Do this. Rewrite the listing between the lines holding "Tap the word Nunca" and "tap(48, 160)", inclusive, with each requested item left intact and every coordinate value in the answers decreased by 130.

--- begin Extracted data ---

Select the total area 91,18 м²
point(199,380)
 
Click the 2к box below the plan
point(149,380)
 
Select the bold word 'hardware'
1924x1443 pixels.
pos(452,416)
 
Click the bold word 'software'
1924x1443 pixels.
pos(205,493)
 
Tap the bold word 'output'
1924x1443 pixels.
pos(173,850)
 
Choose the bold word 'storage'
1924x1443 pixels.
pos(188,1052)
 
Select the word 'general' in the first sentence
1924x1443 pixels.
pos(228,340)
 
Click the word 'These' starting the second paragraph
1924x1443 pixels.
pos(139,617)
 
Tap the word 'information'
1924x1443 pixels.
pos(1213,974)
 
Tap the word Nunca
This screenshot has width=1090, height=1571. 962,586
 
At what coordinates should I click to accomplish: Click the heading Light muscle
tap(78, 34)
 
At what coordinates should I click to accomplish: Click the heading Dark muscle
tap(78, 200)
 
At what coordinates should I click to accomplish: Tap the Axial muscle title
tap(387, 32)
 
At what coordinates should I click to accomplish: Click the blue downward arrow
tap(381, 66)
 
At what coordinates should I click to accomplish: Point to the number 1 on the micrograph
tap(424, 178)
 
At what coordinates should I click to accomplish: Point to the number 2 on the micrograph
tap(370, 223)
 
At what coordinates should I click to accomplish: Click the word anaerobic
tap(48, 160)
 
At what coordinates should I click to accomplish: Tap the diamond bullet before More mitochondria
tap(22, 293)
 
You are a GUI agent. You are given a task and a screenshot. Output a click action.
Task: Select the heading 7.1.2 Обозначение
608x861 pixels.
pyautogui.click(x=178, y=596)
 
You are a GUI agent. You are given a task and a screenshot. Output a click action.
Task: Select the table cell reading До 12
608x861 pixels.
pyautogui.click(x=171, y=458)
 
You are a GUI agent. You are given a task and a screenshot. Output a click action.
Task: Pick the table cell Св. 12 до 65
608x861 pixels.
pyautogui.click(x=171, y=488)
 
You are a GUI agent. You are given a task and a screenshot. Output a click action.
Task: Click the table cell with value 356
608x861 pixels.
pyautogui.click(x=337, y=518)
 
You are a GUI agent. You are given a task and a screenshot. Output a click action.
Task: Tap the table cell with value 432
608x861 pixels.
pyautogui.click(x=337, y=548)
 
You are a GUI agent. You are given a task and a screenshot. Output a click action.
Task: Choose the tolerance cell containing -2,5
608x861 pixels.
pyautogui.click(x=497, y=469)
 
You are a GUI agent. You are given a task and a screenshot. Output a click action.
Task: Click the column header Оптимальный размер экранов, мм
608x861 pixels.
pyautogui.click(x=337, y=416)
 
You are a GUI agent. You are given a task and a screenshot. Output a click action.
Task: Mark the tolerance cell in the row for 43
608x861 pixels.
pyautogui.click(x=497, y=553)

--- end Extracted data ---

Final result.
Tap the word Nunca
This screenshot has width=1090, height=1571. 832,456
 
At what coordinates should I click to accomplish: Click the heading Light muscle
tap(-52, -96)
 
At what coordinates should I click to accomplish: Click the heading Dark muscle
tap(-52, 70)
 
At what coordinates should I click to accomplish: Tap the Axial muscle title
tap(257, -98)
 
At what coordinates should I click to accomplish: Click the blue downward arrow
tap(251, -64)
 
At what coordinates should I click to accomplish: Point to the number 1 on the micrograph
tap(294, 48)
 
At what coordinates should I click to accomplish: Point to the number 2 on the micrograph
tap(240, 93)
 
At what coordinates should I click to accomplish: Click the word anaerobic
tap(-82, 30)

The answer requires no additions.